As noted, behavioral economics is great at mapping biases. But it rests on a limited toolkit, mainly observing actions and, to some extent, asking people. But when we try to understand effects happening within seconds or less, behavioral mapping is rarely good, and self-reports are mainly unreliable. For self-reports this is doubly damning: either you are asking people to retrospect, in which case they are trying to remember and recreate what they did and why they did it; or you are asking people to introspect and report what they are doing, in which case you are interfering with their everyday decision-making process and making them think about every step in their choice behaviors. Who buys groceries that way?

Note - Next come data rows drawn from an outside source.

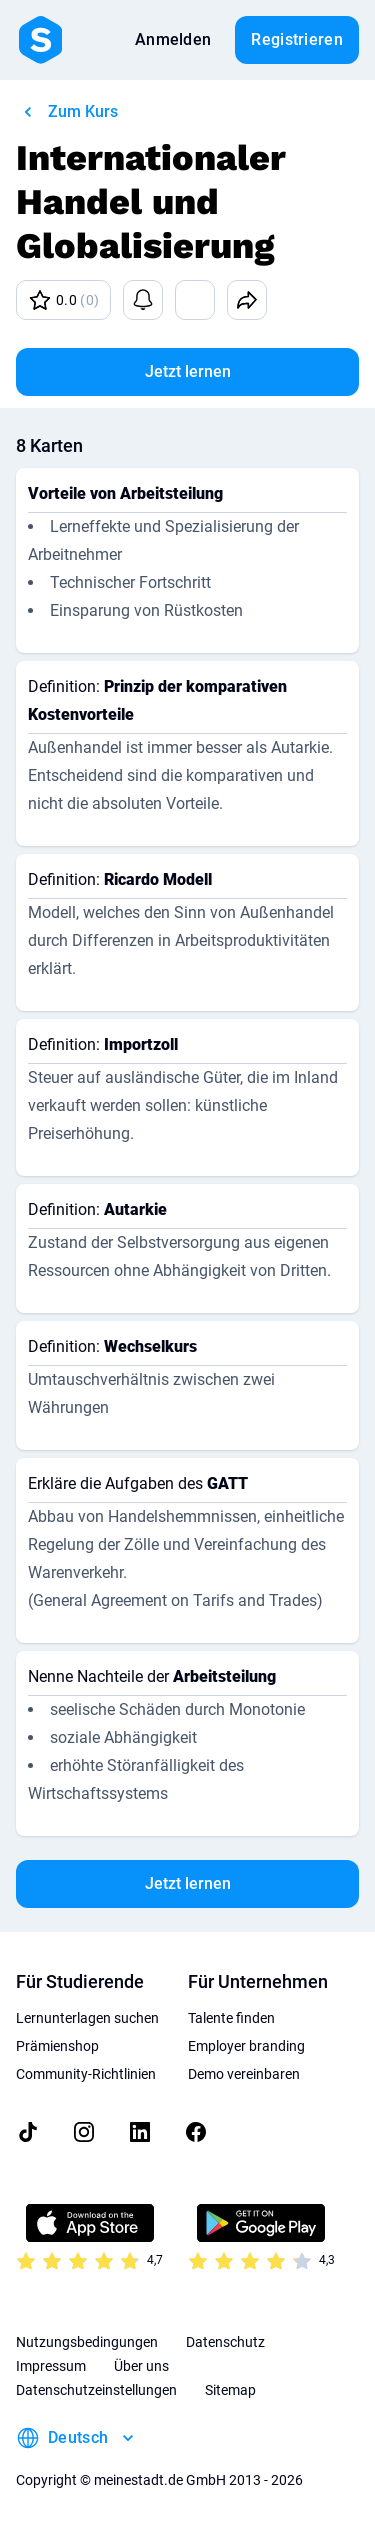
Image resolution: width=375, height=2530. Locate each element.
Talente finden (231, 2018)
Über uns (141, 2366)
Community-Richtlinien (86, 2074)
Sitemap (230, 2390)
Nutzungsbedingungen (87, 2342)
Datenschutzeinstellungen (96, 2390)
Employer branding (246, 2046)
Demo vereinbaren (244, 2074)
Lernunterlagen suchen (87, 2018)
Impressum (51, 2366)
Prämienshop (57, 2046)
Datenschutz (225, 2342)
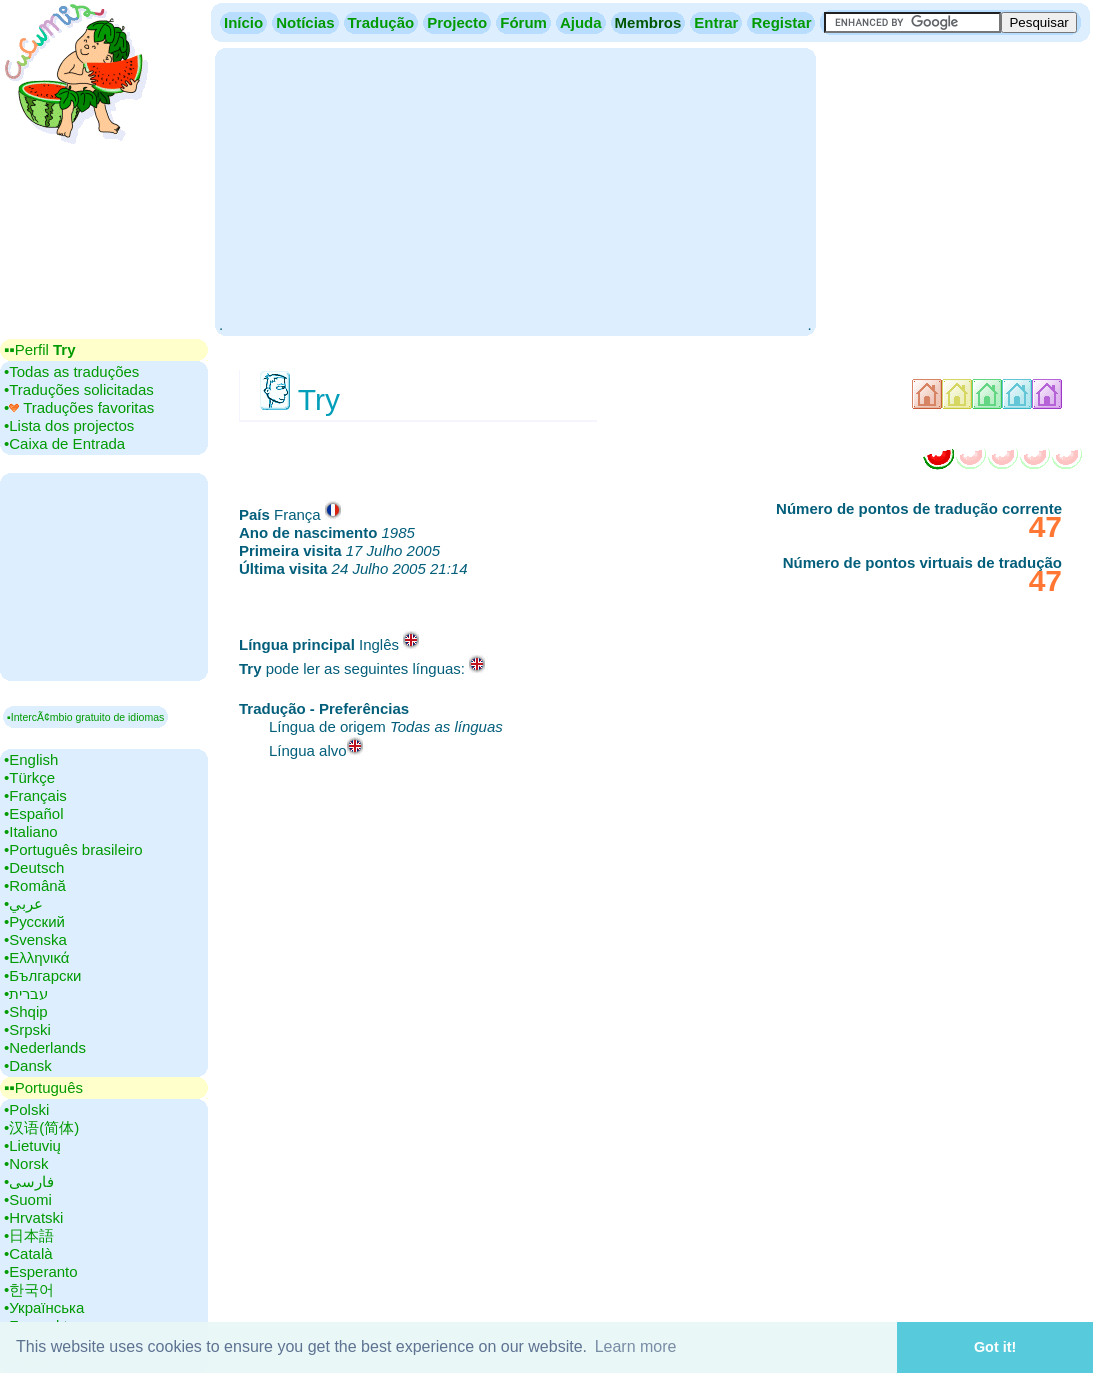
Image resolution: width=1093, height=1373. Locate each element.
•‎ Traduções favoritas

Here, neuroscience infused with psychology is powerful, as it allows methods to track and measure how people respond without interference or meta-cognition. It’s even better than being a fly on the wall — you can basically be a homunculus inside their skull. Eye-tracking goggles allow you to measure where people are looking (and what they are missing) often with an accuracy of 20-millisecond intervals (see example below).
an example from a live demo by Neurons, showing eye-tracking live feed while a person is browsing a smartphone social feed. Click link to follow image source

Furthermore, it is possible to link this eye-tracking behavior to direct measures of brain responses, such as an EEG. This allows us to combine both methods, and thereby understand how people respond emotionally and cognitively to both general events (such as using Facebook vs using Snapchat) as well as detailed information when people look at something in particular (such as looking at the price tag, the product, and the brand in a store environment), which again allows a better measure and understanding of the mechanisms underlying choice (see below).
display of live EEG metrics and raw EEG signals during a live experiment by Neurons. This exemplifies the resolution level (1 second data update) which allows a better understanding of emotional engagement, cognitive load levels and other issues such as distraction and drowsiness. In normal study setups, data re not displayed but recorded, to ensure optimal data quality. Click image to get image source

Behavioral economics has been a landslide in terms of progress in on our understanding of decision-making. But it’s only a small step to a complete understanding of how we choose as we do. Psychology infused economics with a new stream of consciousness. Now, the proper application of neuroscience and psychology to economics is the next mature (and even overdue) step — not only in academia but particularly in business and society, in furthering our understanding of decision-making behaviors in consumers, employees and politics alike.